O presidente Luiz Inácio Lula da Silva escreveu um artigo de opinião no New York Times criticando a atuação dos Estados Unidos na Venezuela e a prisão do presidente Nicolás Maduro, ocorrida em 3 de janeiro. Lula afirma que esses atos representam mais um capítulo na erosão do direito internacional e da ordem multilateral criada após a Segunda Guerra Mundial.

No texto, publicado neste domingo, Lula alerta que há repetição do uso da força por grandes potências e que esse comportamento enfraquece a autoridade da ONU e do Conselho de Segurança. A prática, segundo ele, compromete a estabilidade global.

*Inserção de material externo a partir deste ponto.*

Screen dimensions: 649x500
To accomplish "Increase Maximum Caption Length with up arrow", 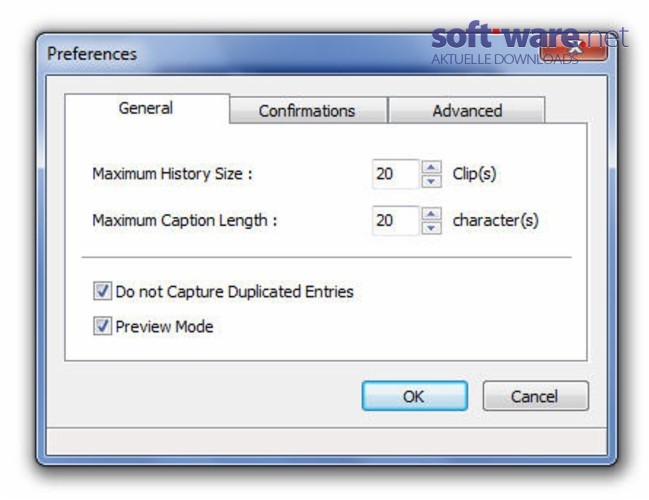I will 431,214.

O presidente brasileiro sustenta que quando o recurso à força deixa de ser exceção e passa a ser regra, a paz mundial fica ameaçada. Ele argumenta ainda que o respeito seletivo às normas internacionais cria desordem e fragiliza tanto os Estados quanto o sistema internacional como um todo.

Lula enfatiza que, sem regras acordadas coletivamente, não é possível construir sociedades livres, inclusivas e democráticas. O texto ressalta a importância de um compromisso com o direito internacional para manter a legitimidade do sistema multilateral. O presidente falou sobre o tema a jornalistas em Brasília.